GHANA: Growing role for private higher education
"This has come about as a result of the impact of years of educational reforms, as well as policies and initiatives taken by government," she explained on Wednesday, opening the national dialogue in the capital Accra.
Mould-Iddrisi said over the years high social demand for tertiary education had in most cases outstripped expansion in physical infrastructure, constraining capacity in institutions and placing pressure on public resources.
And it is not only tertiary education that faces a funding squeeze. Basic education is also confronting challenges, the minister said.
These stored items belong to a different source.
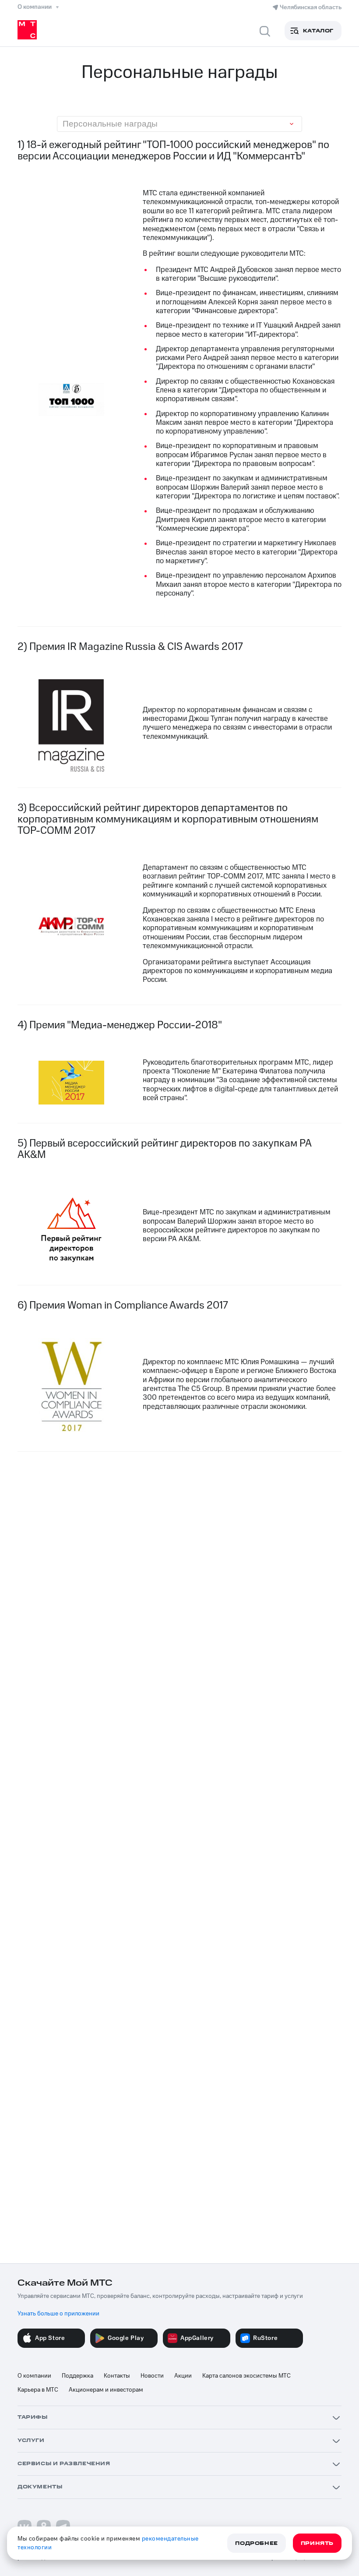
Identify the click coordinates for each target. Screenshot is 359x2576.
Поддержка (77, 2375)
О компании (34, 2375)
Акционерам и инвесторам (106, 2389)
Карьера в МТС (38, 2389)
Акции (183, 2375)
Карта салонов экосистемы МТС (246, 2375)
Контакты (117, 2375)
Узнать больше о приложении (58, 2313)
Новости (152, 2375)
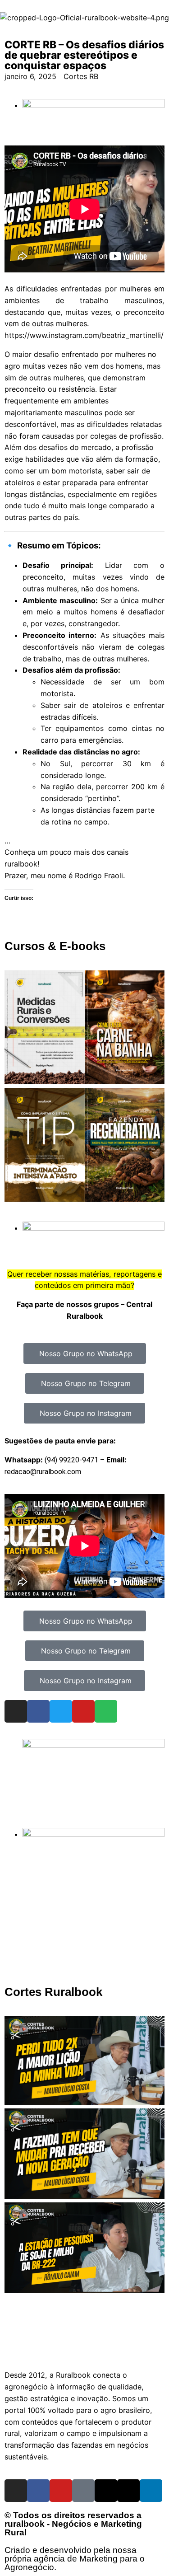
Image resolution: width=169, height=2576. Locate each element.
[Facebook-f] (38, 2490)
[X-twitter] (128, 2490)
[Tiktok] (83, 2490)
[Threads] (106, 2490)
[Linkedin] (151, 2490)
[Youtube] (83, 1711)
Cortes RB (81, 76)
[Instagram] (16, 1711)
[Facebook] (38, 1711)
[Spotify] (106, 1711)
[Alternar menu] (84, 2348)
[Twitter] (61, 1711)
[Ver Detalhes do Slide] (93, 1745)
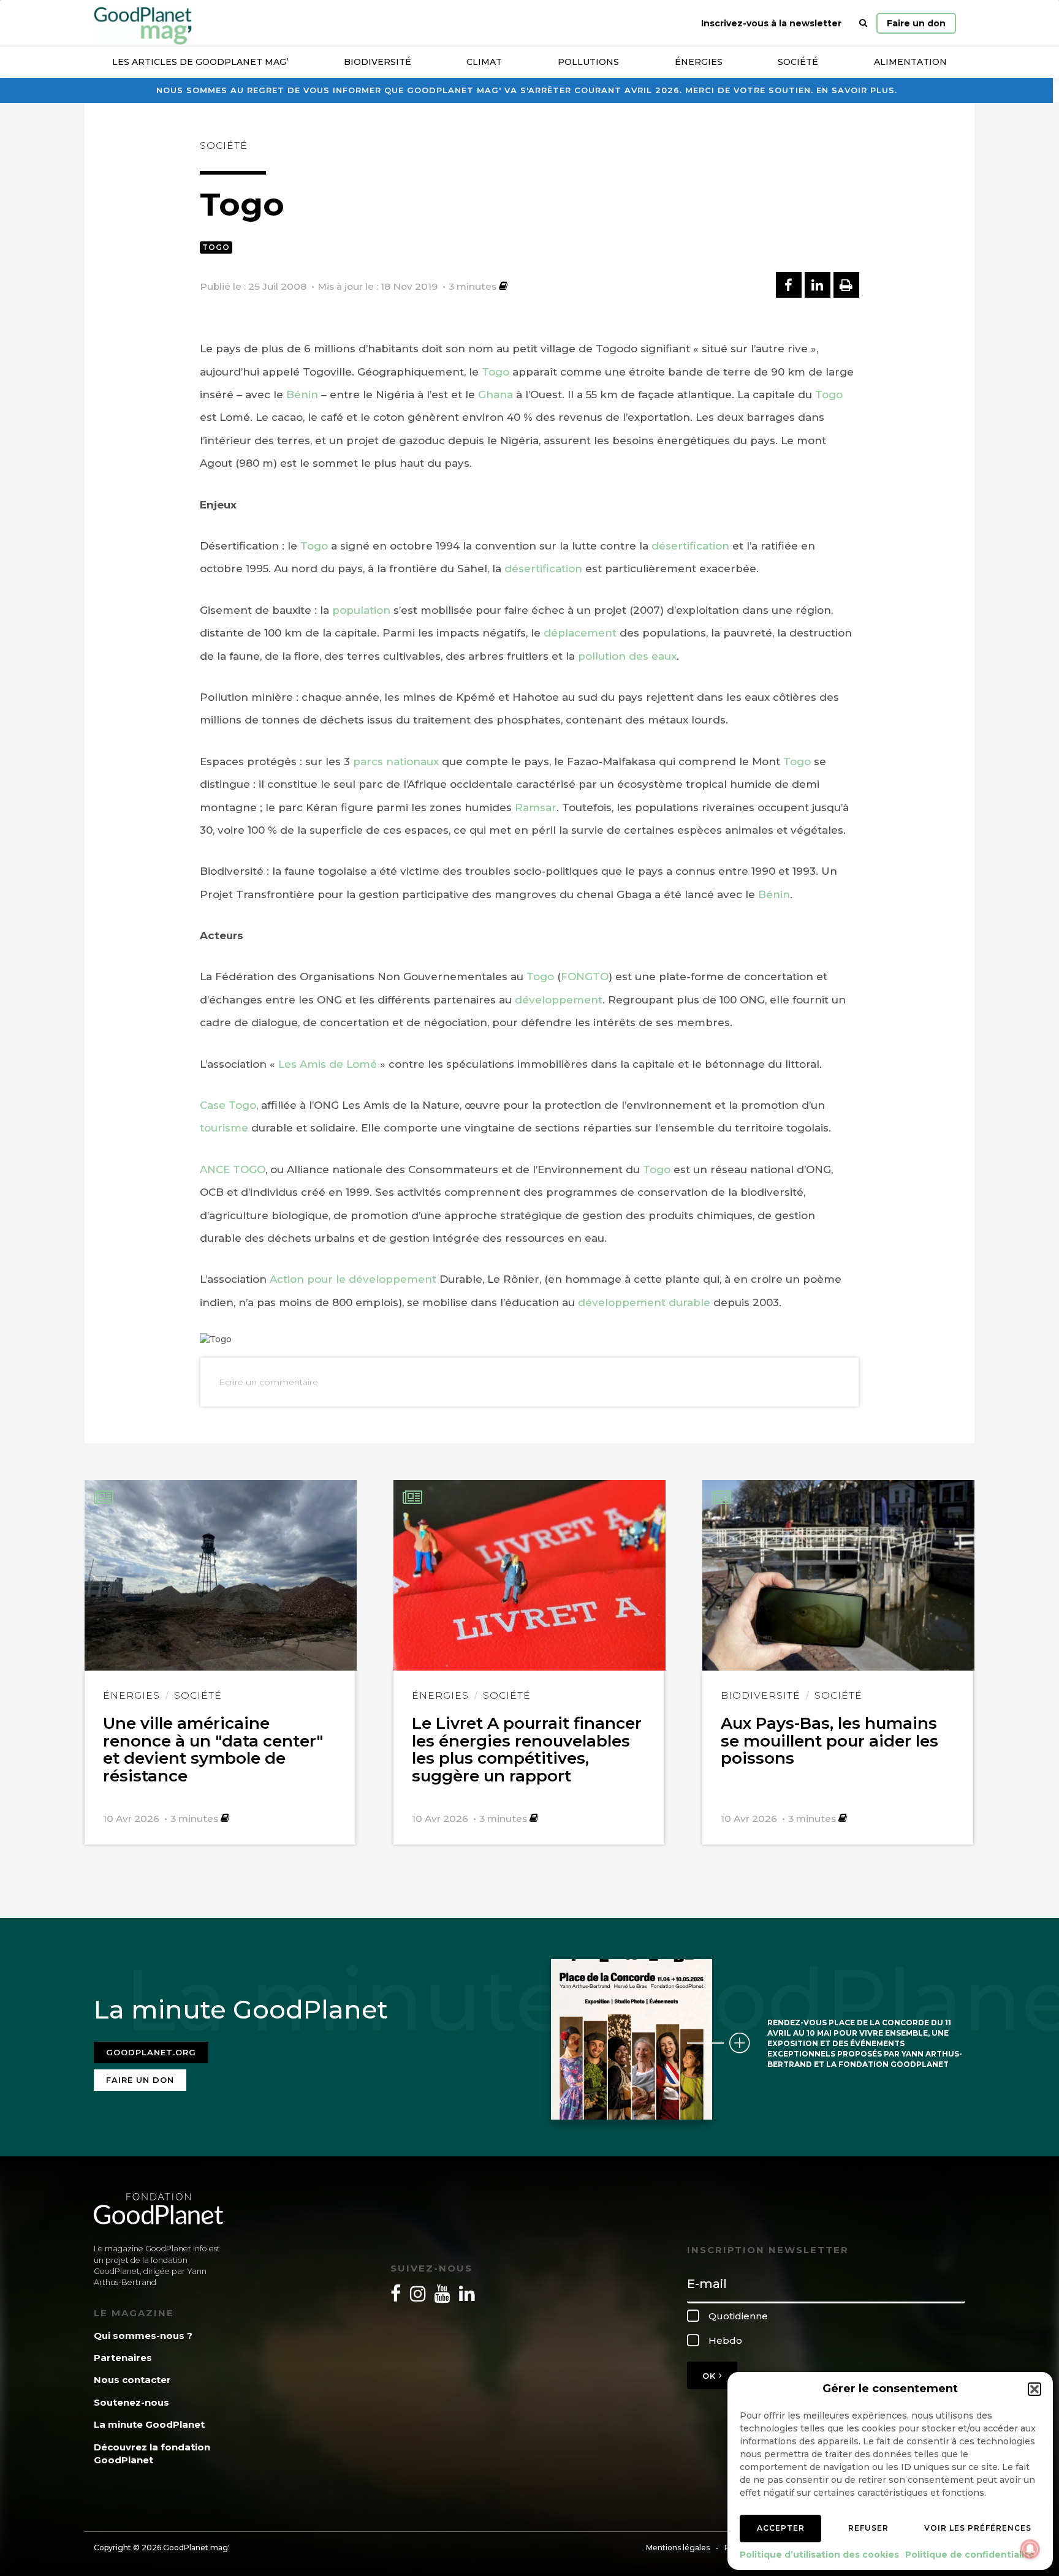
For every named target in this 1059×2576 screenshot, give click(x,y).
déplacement (580, 633)
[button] (1034, 2389)
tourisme (224, 1128)
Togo (216, 247)
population (361, 610)
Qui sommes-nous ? (143, 2335)
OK (710, 2376)
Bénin (302, 394)
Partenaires (123, 2357)
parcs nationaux (396, 761)
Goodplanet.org (151, 2052)
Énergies (699, 61)
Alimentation (910, 61)
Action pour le (309, 1279)
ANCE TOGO (232, 1169)
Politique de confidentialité (969, 2554)
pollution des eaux (627, 656)
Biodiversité (377, 61)
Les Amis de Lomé (327, 1064)
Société (798, 61)
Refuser (868, 2528)
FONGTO (585, 976)
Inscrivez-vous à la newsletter (771, 23)
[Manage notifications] (1030, 2549)
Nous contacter (132, 2379)
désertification (690, 546)
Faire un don (916, 23)
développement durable (644, 1302)
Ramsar (535, 807)
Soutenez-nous (131, 2402)
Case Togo (228, 1105)
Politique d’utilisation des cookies (819, 2554)
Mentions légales (678, 2547)
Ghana (495, 394)
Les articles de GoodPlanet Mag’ (200, 61)
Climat (484, 61)
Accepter (781, 2528)
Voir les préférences (977, 2528)
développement (558, 1000)
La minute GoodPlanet (149, 2424)
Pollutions (588, 61)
The education strategic plan for 2010-20 projects that primary education will grow by more than Cedis5 billion ($3.26 billion) by 2020.
"This reflects the need to ensure that education facilities are provided in all areas of the country, with the requisite level of quality to develop high quality manpower," Mould-Iddrisu added.
The government had therefore decided to develop different categories of tertiary institutions aimed at broadening the scope of institutional choices within the tertiary sector.
"In addition to universities, government is providing other avenues in the form of polytechnics, and also upgrading teacher training colleges of education," Mould-Iddrisu said. "Every effort is being made to improve the quality of these other avenues of tertiary education to attract qualified students and to spread the cost of higher education."
She said a draft bill was being considered by parliament, and a concept paper for re-positioning polytechnic education was "receiving serious attention".
On the government's move to increase private sector participation in tertiary education, the minister said there were currently about 55 accredited tertiary institutions in Ghana.
"The evidence is that while some of the private institutions have succeeded in introducing innovations in course design and delivery in response to challenges in the labour market, others have given cause for worry about the quality of education they provide."
Mould-Iddrisu said that even though the government appreciated what private institutions were doing, the National Council for Tertiary Education and National Accreditation Board had been established to among other things regulate their participation in tertiary education.
She said the involvement of the private sector had also generated other issues, such as whether the government should subsidise private tertiary education and what form that should take.
"Already students in accredited tertiary institutions, both public and private, are eligible for loans under the students loan scheme, which is a huge expenditure."
Mould-Iddrisu said tertiary institutions should also consider more linkages with industry. Although there were already some links, collaboration had not been formalised in a systematic way and the potential full benefits had not been fully exploited.